** Work request **
A verbatim repeat of the lines below is required, with the pictures removed.

** Recorded information **
..............................

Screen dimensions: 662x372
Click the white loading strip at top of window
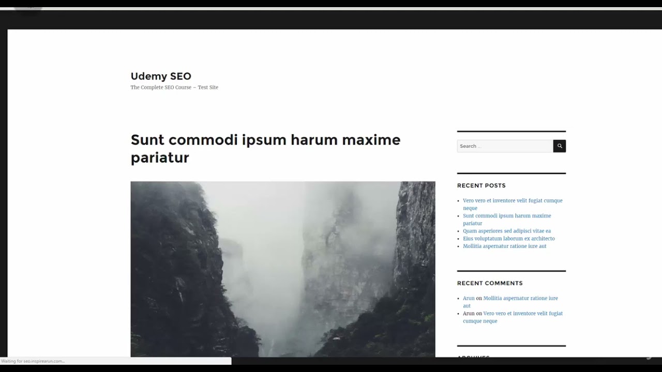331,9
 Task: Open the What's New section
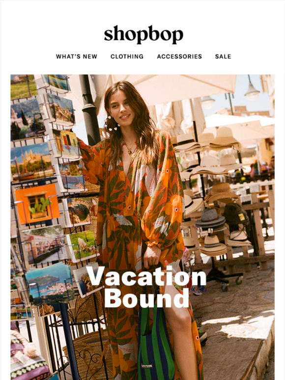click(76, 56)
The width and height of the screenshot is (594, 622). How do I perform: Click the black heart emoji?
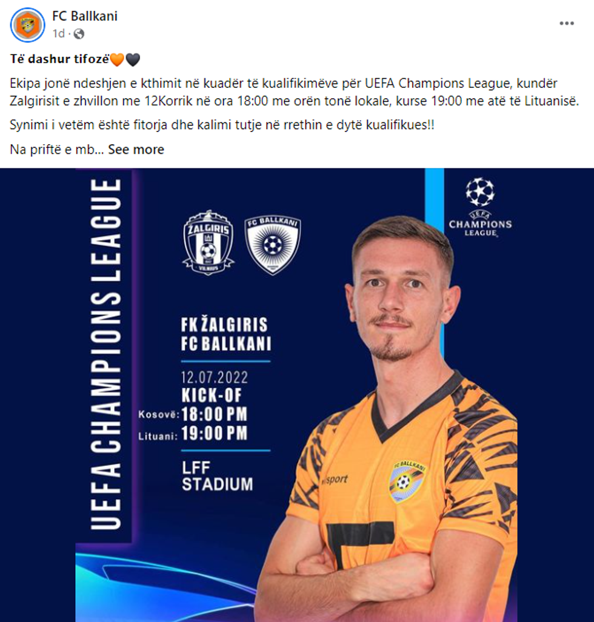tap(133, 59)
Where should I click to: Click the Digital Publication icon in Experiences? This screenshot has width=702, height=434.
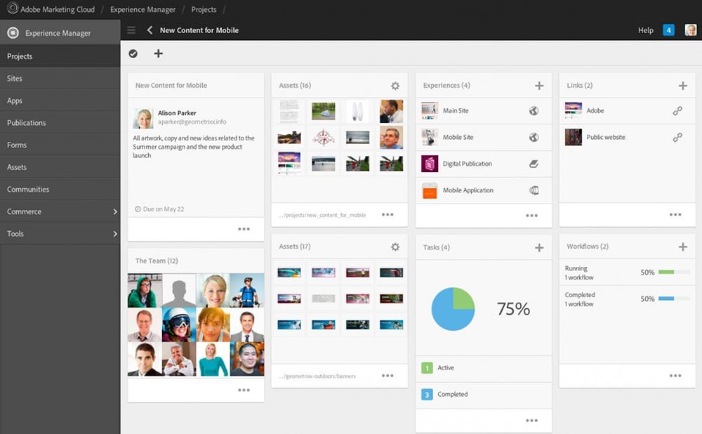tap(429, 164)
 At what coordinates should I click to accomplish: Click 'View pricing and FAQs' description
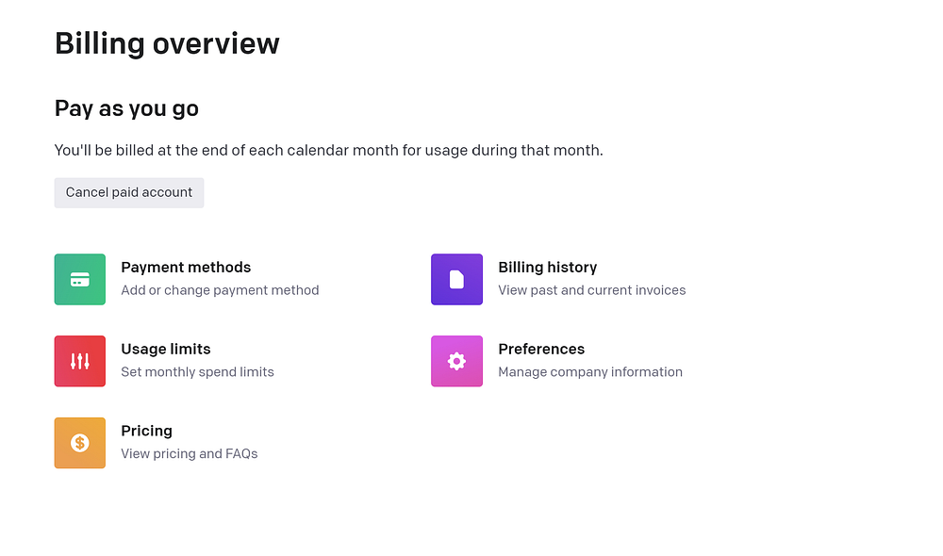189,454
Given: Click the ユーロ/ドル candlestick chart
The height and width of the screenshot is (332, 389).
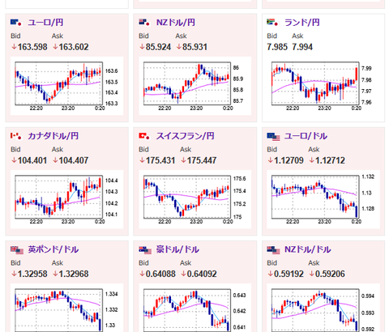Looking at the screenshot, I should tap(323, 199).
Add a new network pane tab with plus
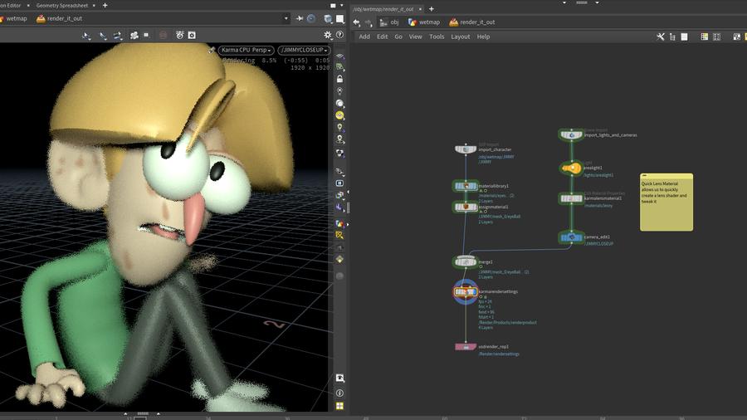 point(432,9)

..............................

** Answer section **
Screen dimensions: 662x372
Click the white loading strip at top of window
331,9
 Task: Open the What's New section
click(76, 56)
The width and height of the screenshot is (594, 622). How do I perform: Click the black heart emoji?
tap(133, 59)
Where should I click to: Click the Digital Publication icon in Experiences? This screenshot has width=702, height=434.
tap(429, 164)
 At what coordinates should I click to accomplish: Click 'View pricing and FAQs' description
189,454
Given: Click the ユーロ/ドル candlestick chart
The height and width of the screenshot is (332, 389).
Looking at the screenshot, I should tap(323, 199).
Add a new network pane tab with plus
 point(432,9)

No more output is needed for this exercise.